Se considerarmos que a violência institucional contra mulheres não é um fato novo no Brasil, porque há pouca visibilidade sobre a sua ocorrência [5]? Porque a tortura e outras violências institucionais contra as mulheres são tratadas com leniência pelos operadores do direito? Seria a violência institucional e a tortura contra as mulheres mais uma forma de prática de violência que viria a incrementar as múltiplas formas de violência presentes, em nossa sociedade? [6]
A ausência de dados sobre a violência institucional contra as mulheres, longe de representar a inexistência dessa violência, pode significar uma subnotificação ou uma invisibilidade ao problema, além de um desinteresse na apuração de tais casos. Da violência à omissão das autoridades, da invisibilidade ao julgamento moral, as mulheres perpassam o sistema de justiça criminal entrelaçadas nas mais variadas formas de violência.

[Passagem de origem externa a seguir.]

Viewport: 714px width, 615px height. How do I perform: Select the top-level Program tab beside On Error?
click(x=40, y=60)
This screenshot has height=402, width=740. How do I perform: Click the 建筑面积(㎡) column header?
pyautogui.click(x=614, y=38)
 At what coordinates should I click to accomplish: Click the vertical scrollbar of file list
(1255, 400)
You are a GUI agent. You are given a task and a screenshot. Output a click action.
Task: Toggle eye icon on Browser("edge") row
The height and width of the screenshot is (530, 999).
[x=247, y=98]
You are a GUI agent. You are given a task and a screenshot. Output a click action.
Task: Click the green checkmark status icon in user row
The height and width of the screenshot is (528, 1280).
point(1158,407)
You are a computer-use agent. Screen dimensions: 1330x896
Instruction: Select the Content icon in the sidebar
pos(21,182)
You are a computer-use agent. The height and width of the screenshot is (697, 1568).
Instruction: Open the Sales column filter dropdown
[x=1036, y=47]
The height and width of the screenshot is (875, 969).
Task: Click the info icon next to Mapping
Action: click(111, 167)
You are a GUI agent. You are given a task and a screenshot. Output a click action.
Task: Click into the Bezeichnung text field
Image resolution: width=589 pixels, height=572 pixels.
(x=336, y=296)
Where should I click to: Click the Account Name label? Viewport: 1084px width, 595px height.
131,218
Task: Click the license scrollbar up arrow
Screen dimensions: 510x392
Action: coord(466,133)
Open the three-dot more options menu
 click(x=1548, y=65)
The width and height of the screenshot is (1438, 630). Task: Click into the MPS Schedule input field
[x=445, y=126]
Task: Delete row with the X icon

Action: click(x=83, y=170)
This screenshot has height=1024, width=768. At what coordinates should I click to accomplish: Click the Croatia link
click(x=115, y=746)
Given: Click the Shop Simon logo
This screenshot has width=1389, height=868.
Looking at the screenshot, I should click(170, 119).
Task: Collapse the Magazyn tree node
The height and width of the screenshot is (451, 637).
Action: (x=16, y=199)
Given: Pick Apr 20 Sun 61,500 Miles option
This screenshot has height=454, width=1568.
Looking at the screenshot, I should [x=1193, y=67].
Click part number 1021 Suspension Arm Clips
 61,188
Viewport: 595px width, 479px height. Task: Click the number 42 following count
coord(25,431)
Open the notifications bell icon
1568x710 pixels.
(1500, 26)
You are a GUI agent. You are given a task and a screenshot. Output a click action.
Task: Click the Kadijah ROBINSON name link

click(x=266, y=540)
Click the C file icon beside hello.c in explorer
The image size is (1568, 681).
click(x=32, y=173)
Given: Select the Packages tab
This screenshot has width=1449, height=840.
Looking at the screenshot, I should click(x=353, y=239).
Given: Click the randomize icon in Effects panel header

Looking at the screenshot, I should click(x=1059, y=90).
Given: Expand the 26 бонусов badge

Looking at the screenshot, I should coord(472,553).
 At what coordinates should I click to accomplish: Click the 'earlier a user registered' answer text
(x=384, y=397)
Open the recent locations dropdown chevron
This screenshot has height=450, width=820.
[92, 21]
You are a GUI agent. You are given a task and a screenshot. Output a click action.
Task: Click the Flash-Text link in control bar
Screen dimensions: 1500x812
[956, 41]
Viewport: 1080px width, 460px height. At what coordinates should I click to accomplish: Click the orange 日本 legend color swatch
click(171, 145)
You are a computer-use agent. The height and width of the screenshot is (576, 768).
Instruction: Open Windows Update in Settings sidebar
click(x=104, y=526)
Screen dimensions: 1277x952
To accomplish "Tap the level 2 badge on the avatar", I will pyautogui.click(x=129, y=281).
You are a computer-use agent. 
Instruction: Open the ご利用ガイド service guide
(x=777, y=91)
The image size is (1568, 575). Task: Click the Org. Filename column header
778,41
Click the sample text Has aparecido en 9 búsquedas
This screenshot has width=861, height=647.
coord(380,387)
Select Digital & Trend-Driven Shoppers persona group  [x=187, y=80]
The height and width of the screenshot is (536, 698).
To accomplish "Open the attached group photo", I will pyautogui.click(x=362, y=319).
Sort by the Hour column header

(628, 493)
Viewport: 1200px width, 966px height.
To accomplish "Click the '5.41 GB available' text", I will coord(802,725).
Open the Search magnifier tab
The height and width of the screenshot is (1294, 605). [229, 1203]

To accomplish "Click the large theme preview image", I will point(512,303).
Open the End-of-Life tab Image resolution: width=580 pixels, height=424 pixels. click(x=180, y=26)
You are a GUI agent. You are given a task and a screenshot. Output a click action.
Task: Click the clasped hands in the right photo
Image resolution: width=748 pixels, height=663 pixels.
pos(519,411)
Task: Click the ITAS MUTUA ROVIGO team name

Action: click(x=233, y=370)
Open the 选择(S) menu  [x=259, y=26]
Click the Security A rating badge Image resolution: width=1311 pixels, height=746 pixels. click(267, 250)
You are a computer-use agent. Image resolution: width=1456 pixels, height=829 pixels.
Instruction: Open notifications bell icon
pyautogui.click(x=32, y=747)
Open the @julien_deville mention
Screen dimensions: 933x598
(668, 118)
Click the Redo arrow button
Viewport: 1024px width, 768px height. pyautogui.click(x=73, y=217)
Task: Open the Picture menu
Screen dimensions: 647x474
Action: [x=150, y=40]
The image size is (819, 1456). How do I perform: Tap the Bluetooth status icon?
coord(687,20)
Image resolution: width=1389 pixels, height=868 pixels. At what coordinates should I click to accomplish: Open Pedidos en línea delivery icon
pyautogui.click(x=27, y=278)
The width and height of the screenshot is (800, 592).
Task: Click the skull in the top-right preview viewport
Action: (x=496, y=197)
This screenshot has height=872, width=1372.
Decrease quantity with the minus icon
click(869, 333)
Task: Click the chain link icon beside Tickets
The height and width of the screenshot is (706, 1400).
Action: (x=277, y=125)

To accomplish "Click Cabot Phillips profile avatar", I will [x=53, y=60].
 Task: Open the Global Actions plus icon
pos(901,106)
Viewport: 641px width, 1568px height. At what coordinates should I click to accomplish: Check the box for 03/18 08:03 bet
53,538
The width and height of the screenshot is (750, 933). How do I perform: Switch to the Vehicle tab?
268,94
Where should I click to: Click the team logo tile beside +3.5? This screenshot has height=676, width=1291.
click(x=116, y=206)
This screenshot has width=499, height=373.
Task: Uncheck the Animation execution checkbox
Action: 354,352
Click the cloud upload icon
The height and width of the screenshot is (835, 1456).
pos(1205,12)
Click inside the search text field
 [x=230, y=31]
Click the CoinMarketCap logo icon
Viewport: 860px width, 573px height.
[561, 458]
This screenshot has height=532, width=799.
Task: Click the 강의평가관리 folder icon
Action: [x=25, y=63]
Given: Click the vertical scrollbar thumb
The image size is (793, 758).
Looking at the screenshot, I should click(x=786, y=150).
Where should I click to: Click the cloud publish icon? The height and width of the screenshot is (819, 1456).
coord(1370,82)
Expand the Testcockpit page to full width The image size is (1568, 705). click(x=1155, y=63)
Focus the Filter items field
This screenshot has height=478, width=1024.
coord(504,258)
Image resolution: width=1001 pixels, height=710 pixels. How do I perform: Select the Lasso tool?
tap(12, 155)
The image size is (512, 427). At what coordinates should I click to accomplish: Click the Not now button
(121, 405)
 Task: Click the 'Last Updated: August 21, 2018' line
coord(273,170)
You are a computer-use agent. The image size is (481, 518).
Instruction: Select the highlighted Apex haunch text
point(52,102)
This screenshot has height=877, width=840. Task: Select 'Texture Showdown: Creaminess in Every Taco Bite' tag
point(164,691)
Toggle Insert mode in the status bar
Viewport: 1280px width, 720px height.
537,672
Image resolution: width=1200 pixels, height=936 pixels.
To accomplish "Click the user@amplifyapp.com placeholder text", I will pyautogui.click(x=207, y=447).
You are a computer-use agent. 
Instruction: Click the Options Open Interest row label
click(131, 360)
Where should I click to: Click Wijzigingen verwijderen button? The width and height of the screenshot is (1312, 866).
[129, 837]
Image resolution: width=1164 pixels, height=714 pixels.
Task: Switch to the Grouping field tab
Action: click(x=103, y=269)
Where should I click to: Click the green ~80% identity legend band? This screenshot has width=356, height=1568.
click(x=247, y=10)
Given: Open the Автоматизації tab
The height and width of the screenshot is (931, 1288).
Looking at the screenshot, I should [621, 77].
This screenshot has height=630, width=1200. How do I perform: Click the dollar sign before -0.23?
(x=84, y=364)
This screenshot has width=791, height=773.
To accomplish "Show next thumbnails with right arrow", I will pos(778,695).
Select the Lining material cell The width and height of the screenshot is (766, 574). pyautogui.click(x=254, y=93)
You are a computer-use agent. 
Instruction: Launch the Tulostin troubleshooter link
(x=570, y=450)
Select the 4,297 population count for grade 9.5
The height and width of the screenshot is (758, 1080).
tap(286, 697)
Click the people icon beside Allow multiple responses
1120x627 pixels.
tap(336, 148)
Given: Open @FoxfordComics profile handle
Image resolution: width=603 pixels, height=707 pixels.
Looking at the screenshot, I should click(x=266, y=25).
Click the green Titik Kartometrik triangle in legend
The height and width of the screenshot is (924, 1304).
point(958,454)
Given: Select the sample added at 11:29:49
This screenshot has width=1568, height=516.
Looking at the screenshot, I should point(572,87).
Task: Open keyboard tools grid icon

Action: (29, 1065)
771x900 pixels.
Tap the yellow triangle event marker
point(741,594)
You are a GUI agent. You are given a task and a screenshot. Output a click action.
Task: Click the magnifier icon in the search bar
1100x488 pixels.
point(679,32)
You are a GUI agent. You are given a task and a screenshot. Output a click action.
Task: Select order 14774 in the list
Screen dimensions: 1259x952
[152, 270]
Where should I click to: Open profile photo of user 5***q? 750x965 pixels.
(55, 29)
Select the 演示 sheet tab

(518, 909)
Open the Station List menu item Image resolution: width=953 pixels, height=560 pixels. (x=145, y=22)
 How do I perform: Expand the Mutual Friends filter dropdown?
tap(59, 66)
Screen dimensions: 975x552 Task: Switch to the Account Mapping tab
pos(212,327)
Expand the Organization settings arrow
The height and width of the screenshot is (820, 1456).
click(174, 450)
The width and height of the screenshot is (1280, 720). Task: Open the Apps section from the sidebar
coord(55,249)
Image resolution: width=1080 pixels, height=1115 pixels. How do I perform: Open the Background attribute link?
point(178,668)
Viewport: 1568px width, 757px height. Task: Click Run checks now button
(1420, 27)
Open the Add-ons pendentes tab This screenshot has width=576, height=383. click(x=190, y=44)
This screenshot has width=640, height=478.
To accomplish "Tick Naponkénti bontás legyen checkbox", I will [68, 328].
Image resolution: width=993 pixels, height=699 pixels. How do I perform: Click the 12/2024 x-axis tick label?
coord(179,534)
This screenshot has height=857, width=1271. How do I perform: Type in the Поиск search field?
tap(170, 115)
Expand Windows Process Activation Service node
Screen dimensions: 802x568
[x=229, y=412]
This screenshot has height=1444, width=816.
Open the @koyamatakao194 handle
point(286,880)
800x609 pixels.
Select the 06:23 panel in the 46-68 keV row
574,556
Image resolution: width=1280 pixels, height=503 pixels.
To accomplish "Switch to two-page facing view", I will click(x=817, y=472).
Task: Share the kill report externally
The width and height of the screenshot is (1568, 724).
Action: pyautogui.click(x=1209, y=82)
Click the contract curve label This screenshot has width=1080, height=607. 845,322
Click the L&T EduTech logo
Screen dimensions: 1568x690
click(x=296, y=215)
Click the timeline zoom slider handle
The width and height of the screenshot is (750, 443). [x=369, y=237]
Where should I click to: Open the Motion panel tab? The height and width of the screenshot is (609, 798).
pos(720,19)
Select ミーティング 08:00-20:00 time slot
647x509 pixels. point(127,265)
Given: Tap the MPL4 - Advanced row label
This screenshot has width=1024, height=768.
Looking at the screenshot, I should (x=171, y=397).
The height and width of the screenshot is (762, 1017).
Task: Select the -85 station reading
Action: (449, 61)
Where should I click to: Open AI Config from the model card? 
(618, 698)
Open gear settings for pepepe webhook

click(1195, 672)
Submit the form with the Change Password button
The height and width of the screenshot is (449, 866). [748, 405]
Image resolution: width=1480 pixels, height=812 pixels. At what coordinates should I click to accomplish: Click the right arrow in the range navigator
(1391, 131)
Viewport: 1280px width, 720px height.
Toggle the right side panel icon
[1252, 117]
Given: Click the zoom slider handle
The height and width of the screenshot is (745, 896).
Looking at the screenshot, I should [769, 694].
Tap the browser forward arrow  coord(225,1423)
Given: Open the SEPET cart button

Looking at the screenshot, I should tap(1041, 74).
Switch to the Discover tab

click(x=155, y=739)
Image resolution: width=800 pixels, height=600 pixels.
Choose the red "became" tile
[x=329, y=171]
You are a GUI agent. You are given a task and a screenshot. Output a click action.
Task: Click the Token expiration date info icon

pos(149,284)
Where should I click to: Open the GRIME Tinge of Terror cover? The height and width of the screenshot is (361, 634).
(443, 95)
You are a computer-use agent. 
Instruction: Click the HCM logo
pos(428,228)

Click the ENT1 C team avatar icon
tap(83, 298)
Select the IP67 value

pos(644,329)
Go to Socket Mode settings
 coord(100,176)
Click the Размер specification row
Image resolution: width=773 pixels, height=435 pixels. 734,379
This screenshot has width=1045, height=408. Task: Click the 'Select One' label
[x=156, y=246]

Maria Gorete Marques de Jesus é Socióloga Mestre e Doutoranda em Sociologia pela USP. Especialista em Direitos Humanos. Pesquisadora do Núcleo de Estudos da Violência da USP (NEV/USP). Pesquisadora do Núcleo de Pesquisa do IBCCRIM. Mayara Gomes é Bacharel em direito pela Faculdade de Direito de São Bernardo do Campo. Mestranda em Ciências Humanas e Sociais pela Universidade Federal do ABC. Advogada.